**How to complete this task**.
Once the line containing "Given: Select the Gsm tab" has been copied, stop; copy every line before it exactly, beginning with the first line of the material below.
_ _ _
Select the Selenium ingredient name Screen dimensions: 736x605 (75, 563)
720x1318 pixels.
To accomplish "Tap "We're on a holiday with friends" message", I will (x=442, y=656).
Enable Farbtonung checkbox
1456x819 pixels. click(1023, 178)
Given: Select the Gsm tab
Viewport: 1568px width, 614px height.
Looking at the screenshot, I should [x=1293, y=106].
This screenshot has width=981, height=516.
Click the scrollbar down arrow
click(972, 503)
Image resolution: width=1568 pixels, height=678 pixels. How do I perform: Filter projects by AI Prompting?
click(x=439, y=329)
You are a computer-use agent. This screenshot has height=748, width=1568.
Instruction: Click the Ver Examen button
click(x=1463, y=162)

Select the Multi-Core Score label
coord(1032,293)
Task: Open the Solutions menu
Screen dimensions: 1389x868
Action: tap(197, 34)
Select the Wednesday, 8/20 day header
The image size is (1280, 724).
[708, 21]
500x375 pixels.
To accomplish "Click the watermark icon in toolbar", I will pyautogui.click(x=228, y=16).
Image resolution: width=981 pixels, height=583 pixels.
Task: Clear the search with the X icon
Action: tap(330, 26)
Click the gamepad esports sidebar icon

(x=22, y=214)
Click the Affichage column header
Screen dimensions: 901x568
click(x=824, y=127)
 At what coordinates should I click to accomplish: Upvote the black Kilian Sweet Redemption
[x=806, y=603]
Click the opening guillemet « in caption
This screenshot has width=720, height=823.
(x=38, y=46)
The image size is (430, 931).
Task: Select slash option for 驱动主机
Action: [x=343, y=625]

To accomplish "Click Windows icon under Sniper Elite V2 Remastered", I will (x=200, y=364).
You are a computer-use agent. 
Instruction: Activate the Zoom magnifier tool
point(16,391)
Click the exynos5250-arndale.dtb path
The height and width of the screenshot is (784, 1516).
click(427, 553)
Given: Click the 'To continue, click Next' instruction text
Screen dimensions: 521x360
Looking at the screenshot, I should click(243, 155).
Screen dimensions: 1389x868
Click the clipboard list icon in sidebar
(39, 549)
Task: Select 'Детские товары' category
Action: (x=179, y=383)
_ _ _
**Answer box**.
Select the Selenium ingredient name Screen dimensions: 736x605 (75, 563)
720x1318 pixels.
To accomplish "Tap "We're on a holiday with friends" message", I will (x=442, y=656).
Enable Farbtonung checkbox
1456x819 pixels. click(1023, 178)
Given: Select the Gsm tab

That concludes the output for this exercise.